There were only a few candles scattered about the enormous room and, if Lorenzo couldn’t see Corella and his men clearly, then he must be equally cloaked by the gloom.
He stepped deeper into the shadow to the left of the door and bent over as if searching among the trunks and coffers as the other two guards were doing. His head started to swim and he clutched desperately at a large trunk until his vision cleared.
“There it is!” Corella pointed to the mahogany chest half hidden behind a five-foot golden vase on which a depiction of the Last Supper had been sculpted. “Take it.”
As Lorenzo straightened and moved quickly forward, a short, stocky soldier also headed for the chest from the opposite corner of the room.
Mother of God, Lorenzo thought. He could scarcely walk and now he was being forced to run races!
Lorenzo reached the chest first, snatched it up, whirled, and started toward the door.
“Wait!”
Lorenzo froze, keeping his back toward Corella.
“Perhaps we can pour some of these ducats into the chest. We must make every trip count. Open it and see if there’s room.”
Lorenzo set the chest on the floor, unfastened the latch, and opened the lid. The emerald eyes of the Wind Dancer twinkled up at him as if in amusement at his predicament.
“No room,” he said hoarsely. He slammed the lid shut, his fingers fumbling as he fastened it.
He picked up the chest and staggered toward the door.
“Is it so heavy? If you drop it, I’ll lop off your coglios, stupido.”
“Heavy,” Lorenzo muttered as he weaved out of the room. Perspiration beaded his forehead and he could feel the bile rising in his throat. The few steps remaining to the turn in the hall might just as well have been a mile.
He wasn’t going to make it.
He couldn’t make it.
He made it!
He felt himself jerked around the turn in the corridor and the chest plucked from his hands.
“Santa Maria , you’re stubborn.” Luigi tucked the chest beneath his right arm as his left arm encircled Lorenzo’s waist. “Why couldn’t you give up?” He walked Lorenzo down the hall. “Is it because you wish to make my life even more miserable than it is already?”
“You said you were going to leave.”
“I decided I was in no hurry. I needed to rest after hauling your scrawny carcass across Rome.”
“I see.” Lorenzo smiled. “How fortunate for me. Could you loose your grip around my middle? You’re cracking my ribs. I haven’t been held so tightly by a man since my childhood in Naples.

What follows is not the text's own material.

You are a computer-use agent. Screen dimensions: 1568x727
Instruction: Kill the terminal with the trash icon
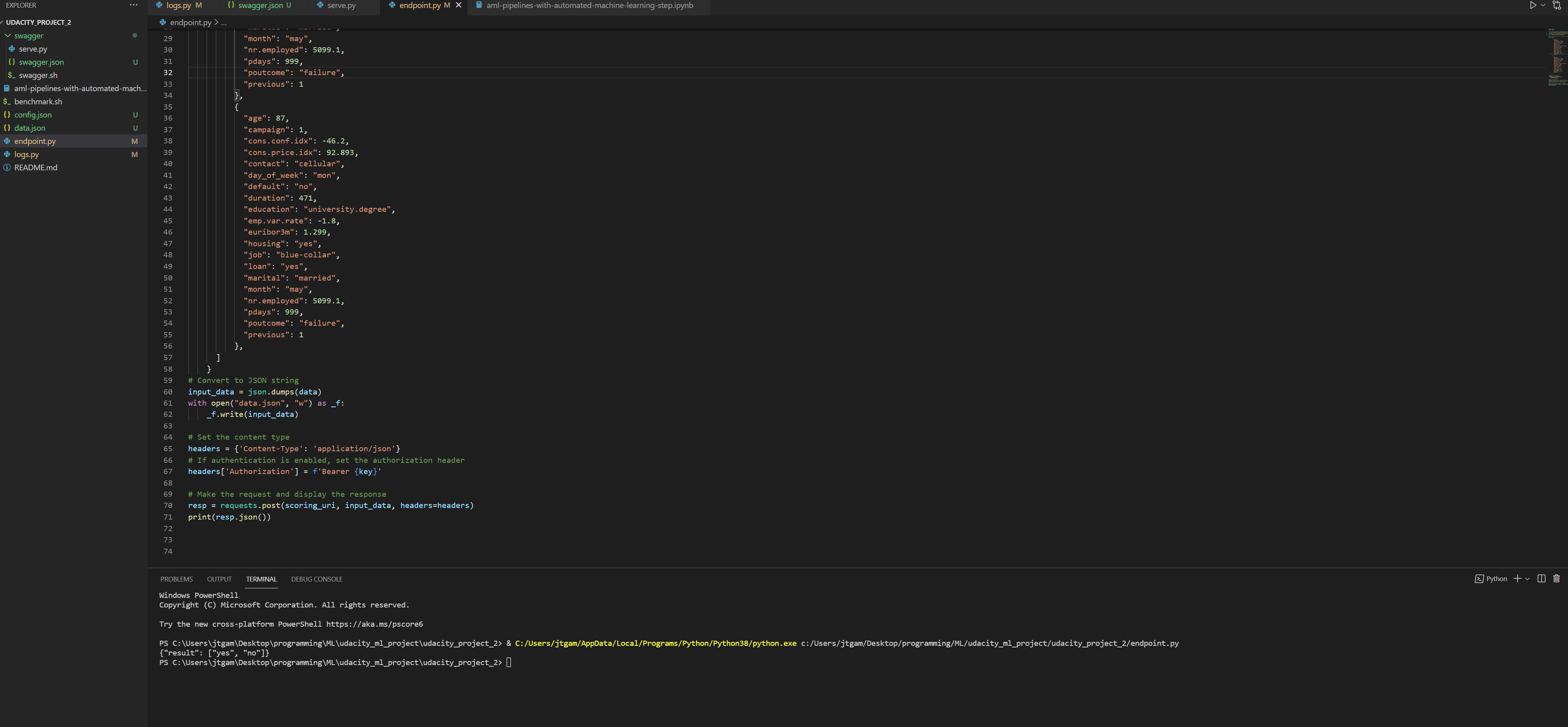[1556, 578]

Are you sure you have no romantic inclinations toward the male sex?”
“For that insult I should loose you and let you sprawl at my feet.” Luigi added quickly, “And I’d do it, but then I’d have to go to the bother of picking you up again.
If I left you here, someone would remember that I recommended you for the pope’s kitchen and I’d end up in the dungeons of Sant’ Angelo too.
It’s certainly not that I care what happens to you. ”
“Certainly not.” The moist night air felt good on Lorenzo’s face, and he breathed deeply as they left the confines of the palace behind them. “I’d never make that mistake in judgment.”
“That is good.” Luigi’s powerful arm tightened around Lorenzo’s waist to support more of his weight.
“A man would have to be a dunce to care what happens to a madman who’d risk having his neck twisted off by Corella just to steal from the papal treasury.
What’s in this chest to make you take such a chance? ”
Lorenzo saw the dull, gleaming waters of the Tiber directly ahead and exultation surged through him as he realized there was no sound of pursuit behind.
Per Dio , they had done it!
“There’s a gift in the chest. A special gift for a very good friend.”